The economic apocalypse that Marx predicted never came. Instead his book probably marks the turning point for global progress in food, sanitation, life expectancy, poverty, violence, literacy, and individual freedom. And people who believe that today’s globalisation and technology-driven world has much in common with Marx’s mid-19th century world are making the same mistake. Marx — like many gurus pontificating about the future before and after him — was overly negative because pessimists sound wiser than optimists. Wherever he is, I’d love to send him two great books — Progress by Johan Norberg and Enlightenment Now by Steven Pinker because I’m confident that reading them would nudge him to revise his unfinished book (most people don’t realise Volume 2 and 3 of Das Kapital were not completed by Marx and were edited by Engels after his death). I also think he would revisit his dim view of us; he viewed Hinduism as “a religion of absolute deprivation” and India as “a country that was a predestined prey of conquest with no history other than the history of successive intruders who founded their empires based on the passive basis of that unresisting and unchanging society”.

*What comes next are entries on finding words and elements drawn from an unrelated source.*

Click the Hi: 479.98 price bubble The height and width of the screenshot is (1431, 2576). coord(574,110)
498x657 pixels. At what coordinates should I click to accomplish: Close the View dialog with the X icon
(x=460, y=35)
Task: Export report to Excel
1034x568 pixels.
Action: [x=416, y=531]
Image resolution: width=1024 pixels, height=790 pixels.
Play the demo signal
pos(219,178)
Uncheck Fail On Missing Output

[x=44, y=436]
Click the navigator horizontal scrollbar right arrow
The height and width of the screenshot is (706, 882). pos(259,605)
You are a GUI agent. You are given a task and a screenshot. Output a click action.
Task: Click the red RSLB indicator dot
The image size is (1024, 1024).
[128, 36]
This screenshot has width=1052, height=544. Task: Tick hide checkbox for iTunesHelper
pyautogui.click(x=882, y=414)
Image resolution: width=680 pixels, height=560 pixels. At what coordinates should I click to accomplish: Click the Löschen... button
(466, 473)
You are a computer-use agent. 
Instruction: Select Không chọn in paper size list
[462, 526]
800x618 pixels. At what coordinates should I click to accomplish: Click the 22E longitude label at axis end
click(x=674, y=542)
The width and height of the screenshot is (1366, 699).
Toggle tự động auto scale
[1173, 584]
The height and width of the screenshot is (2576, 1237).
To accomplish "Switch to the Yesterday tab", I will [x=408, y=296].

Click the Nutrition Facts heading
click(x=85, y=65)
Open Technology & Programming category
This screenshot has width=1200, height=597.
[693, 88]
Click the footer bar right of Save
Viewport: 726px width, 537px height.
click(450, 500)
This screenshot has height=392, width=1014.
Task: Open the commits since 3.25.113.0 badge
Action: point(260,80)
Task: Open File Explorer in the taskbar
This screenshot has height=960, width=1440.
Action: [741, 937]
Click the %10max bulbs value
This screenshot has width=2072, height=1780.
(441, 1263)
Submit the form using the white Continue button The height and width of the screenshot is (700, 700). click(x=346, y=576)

Marx was a good writer whose genius was to recognise that we don’t live in an economy but a society. But life is the art of progress, not perfection and Marx was what Einstein would call a “terrible simplifier” who did not recognise the profound wisdom in Princeton Professor Avinash Dixit’s quip that “life is second best, at best”. More sadly, he did not believe in the ability of humans to heal themselves and their stories but believed in the power of forces above our pay grade. Two recurring themes of Urdu poetry — chirag (oil lamp) confronting hawa (wind) and kishti (boats) confronting toofan (storm) — represent the power of the human heart and mind against circumstances. Not only was Marx wrong about the power of the human heart and mind against circumstances — 4.5 billion people have been pulled out of poverty since he wrote his book in 1867 — but he was the spiritual and intellectual inspiration for much murder, violence and pain. Of course, it’s not Marx’s fault that millions died or lived in poverty longer than they needed to but surely teachers must get partial — or full — credit for what their students do. Outcomes matter more than zehniyat.